Extracted text:
*** Begin section ***

Updated July 2026
What Is Personal Injury Protection Insurance?
Personal Injury Protection pays your medical expenses, lost wages, and funeral costs after a car accident, regardless of who caused the crash. Unlike liability coverage, which pays the other driver's bills when you're at fault, PIP covers you and your passengers immediately without waiting for fault determination. In New Hampshire, PIP is optional — the state allows drivers to meet financial responsibility through other means — but carriers must offer it if you choose to purchase coverage.
- You hit black ice and slide into a guardrail. You have $4,500 in emergency room bills and miss two weeks of work, losing $2,200 in wages. Your PIP policy pays the full $4,500 in medical costs and $2,200 in lost income, up to your policy limits, within days of filing. Your collision coverage separately handles the $3,800 in vehicle damage.

*** End section ***

Your objective: In the explainer on Personal Injury Protection, update the passage that begins at "- You hit black" and stops after "in vehicle damage.", replacing "guardrail" with "utility pole".

Dataset excerpts:
*** Begin section ***

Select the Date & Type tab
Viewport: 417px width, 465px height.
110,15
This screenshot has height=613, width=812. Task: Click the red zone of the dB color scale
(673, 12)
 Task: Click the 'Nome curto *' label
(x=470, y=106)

*** End section ***
*** Begin section ***

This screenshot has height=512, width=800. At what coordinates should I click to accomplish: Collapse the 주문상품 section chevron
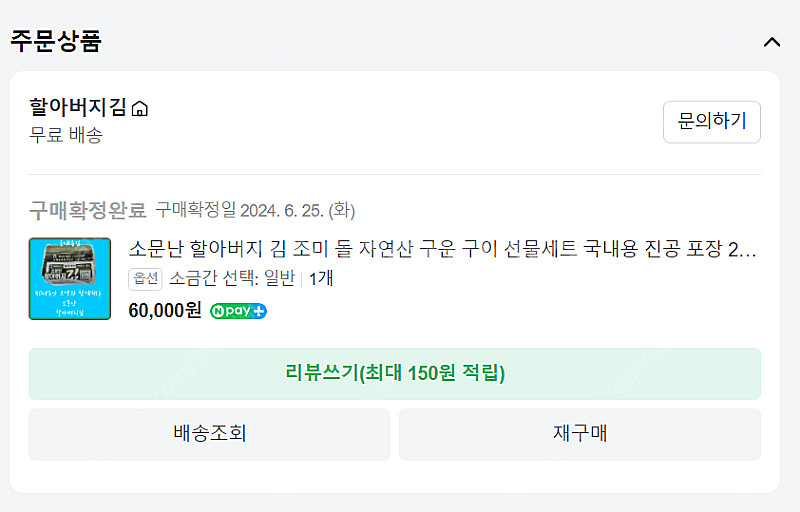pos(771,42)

*** End section ***

Task solution:
- You hit black ice and slide into a utility pole. You have $4,500 in emergency room bills and miss two weeks of work, losing $2,200 in wages. Your PIP policy pays the full $4,500 in medical costs and $2,200 in lost income, up to your policy limits, within days of filing. Your collision coverage separately handles the $3,800 in vehicle damage.